## [STATED GOAL]
Rewrite only the entries from the line containing "westernmost 431 route shield?" up to and including the line containing "Action: (x=191, y=387)", changing "Screen dimensions" to "Display size" and leaving everything else unchanged.

## [GIVEN RECORDS]
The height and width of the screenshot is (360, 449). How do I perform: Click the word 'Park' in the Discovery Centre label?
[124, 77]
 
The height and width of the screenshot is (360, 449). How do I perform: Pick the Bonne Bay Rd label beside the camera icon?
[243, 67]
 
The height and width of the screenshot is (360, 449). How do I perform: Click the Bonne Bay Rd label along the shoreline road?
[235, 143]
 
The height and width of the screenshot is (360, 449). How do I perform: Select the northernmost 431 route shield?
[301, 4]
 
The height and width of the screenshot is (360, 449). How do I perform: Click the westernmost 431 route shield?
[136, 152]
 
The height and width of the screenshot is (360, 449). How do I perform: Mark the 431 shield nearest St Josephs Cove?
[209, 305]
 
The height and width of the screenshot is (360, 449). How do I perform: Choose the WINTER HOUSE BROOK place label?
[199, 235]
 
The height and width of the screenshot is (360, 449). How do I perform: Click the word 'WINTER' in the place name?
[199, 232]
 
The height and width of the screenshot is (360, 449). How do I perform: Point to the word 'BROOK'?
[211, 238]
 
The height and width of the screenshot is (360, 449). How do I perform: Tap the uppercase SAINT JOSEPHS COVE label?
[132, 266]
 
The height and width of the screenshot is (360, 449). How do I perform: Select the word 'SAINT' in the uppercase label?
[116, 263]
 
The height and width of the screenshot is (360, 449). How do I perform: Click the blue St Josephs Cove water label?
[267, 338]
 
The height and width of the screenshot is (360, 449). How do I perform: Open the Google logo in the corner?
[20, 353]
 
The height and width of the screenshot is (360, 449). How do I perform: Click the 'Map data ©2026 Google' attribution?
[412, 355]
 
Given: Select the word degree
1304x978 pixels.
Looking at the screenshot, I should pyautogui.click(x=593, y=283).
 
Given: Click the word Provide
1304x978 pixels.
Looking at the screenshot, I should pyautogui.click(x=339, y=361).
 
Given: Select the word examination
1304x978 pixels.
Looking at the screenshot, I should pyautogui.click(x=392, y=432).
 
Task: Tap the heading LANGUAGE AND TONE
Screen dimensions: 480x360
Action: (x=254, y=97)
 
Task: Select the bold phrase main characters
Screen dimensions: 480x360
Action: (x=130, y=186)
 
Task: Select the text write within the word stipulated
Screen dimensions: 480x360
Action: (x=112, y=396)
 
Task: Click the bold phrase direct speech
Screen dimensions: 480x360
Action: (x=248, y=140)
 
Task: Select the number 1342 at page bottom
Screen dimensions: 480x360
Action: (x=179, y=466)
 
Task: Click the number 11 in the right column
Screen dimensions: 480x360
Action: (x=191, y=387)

* * *

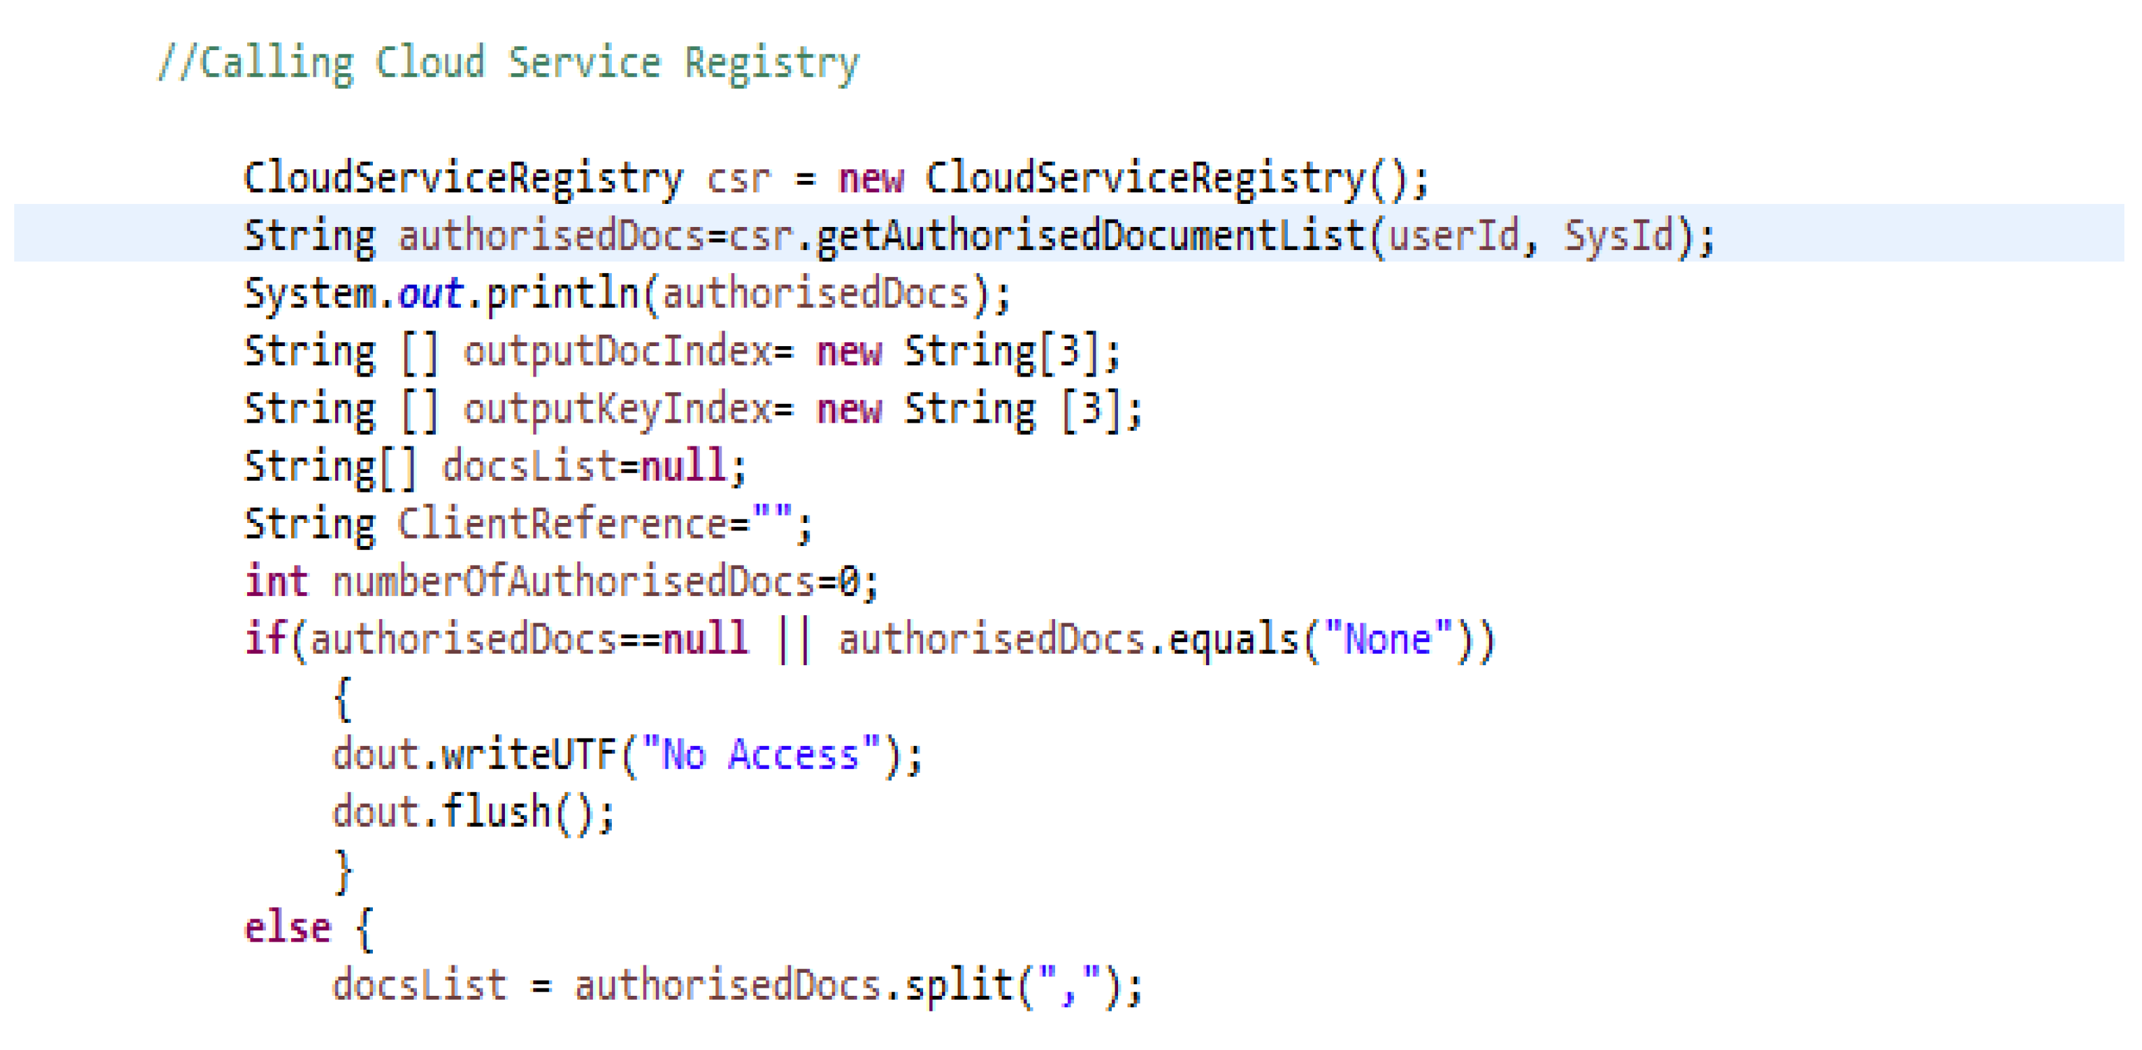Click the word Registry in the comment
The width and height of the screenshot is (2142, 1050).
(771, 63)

## [COMPLETE ANSWER]
The height and width of the screenshot is (360, 449). How do I perform: Click the westernmost 431 route shield?
[136, 152]
 
The height and width of the screenshot is (360, 449). How do I perform: Mark the 431 shield nearest St Josephs Cove?
[209, 305]
 
The height and width of the screenshot is (360, 449). How do I perform: Choose the WINTER HOUSE BROOK place label?
[199, 235]
 
The height and width of the screenshot is (360, 449). How do I perform: Click the word 'WINTER' in the place name?
[199, 232]
 
The height and width of the screenshot is (360, 449). How do I perform: Point to the word 'BROOK'?
[211, 238]
 
The height and width of the screenshot is (360, 449). How do I perform: Tap the uppercase SAINT JOSEPHS COVE label?
[132, 266]
 
The height and width of the screenshot is (360, 449). How do I perform: Select the word 'SAINT' in the uppercase label?
[116, 263]
 
The height and width of the screenshot is (360, 449). How do I perform: Click the blue St Josephs Cove water label?
[267, 338]
 
The height and width of the screenshot is (360, 449). How do I perform: Open the Google logo in the corner?
[20, 353]
 
The height and width of the screenshot is (360, 449). How do I perform: Click the 'Map data ©2026 Google' attribution?
[412, 355]
 
Given: Select the word degree
1304x978 pixels.
Looking at the screenshot, I should pyautogui.click(x=593, y=283).
 
Given: Click the word Provide
1304x978 pixels.
Looking at the screenshot, I should pyautogui.click(x=339, y=361).
 
Given: Select the word examination
1304x978 pixels.
Looking at the screenshot, I should pyautogui.click(x=392, y=432).
 
Task: Tap the heading LANGUAGE AND TONE
Display size: 480x360
Action: (x=254, y=97)
 
Task: Select the bold phrase main characters
Display size: 480x360
Action: (x=130, y=186)
 
Task: Select the text write within the word stipulated
Display size: 480x360
Action: (x=112, y=396)
 
Task: Click the bold phrase direct speech
Display size: 480x360
Action: (x=248, y=140)
 
Task: Select the number 1342 at page bottom
Display size: 480x360
Action: (x=179, y=466)
 
Task: Click the number 11 in the right column
Display size: 480x360
Action: (x=191, y=387)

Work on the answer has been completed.